# Task prompt:
Please transcribe exactly, and only, the lines of the data below between the line holding "Курьер-менеджер (415, 1221)" and the line holding "Менеджер по продажам (433, 521)", inclusive.

——

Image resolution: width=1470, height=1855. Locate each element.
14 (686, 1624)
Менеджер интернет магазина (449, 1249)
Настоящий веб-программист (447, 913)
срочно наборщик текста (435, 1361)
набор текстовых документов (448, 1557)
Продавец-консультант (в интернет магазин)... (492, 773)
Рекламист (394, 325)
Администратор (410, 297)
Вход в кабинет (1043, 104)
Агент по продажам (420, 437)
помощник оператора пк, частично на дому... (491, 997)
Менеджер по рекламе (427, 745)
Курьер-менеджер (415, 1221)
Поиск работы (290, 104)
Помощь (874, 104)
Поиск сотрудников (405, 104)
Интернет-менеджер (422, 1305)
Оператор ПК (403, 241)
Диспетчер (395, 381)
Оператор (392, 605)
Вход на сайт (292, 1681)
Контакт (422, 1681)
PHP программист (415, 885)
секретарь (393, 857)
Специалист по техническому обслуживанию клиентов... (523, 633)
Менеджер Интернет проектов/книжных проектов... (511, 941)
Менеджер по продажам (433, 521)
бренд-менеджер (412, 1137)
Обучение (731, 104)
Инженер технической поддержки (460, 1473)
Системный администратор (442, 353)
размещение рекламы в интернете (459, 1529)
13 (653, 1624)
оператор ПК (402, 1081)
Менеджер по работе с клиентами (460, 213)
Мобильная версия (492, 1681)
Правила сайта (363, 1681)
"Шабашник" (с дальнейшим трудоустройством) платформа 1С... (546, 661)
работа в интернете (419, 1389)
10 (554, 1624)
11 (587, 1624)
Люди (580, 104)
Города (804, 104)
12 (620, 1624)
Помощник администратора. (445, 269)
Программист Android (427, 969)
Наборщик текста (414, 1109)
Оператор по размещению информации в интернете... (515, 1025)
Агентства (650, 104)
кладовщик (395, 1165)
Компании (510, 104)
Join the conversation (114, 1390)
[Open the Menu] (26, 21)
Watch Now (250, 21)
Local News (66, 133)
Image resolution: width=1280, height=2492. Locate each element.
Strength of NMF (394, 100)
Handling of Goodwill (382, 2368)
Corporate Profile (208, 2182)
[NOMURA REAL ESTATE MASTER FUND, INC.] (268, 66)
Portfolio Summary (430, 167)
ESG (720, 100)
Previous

——

# Task result:
Курьер-менеджер (415, 1221)
Поиск работы (290, 104)
Помощь (874, 104)
Поиск сотрудников (405, 104)
Интернет-менеджер (422, 1305)
Оператор ПК (403, 241)
Диспетчер (395, 381)
Оператор (392, 605)
Вход на сайт (292, 1681)
Контакт (422, 1681)
PHP программист (415, 885)
секретарь (393, 857)
Специалист по техническому обслуживанию клиентов... (523, 633)
Менеджер Интернет проектов/книжных проектов... (511, 941)
Менеджер по продажам (433, 521)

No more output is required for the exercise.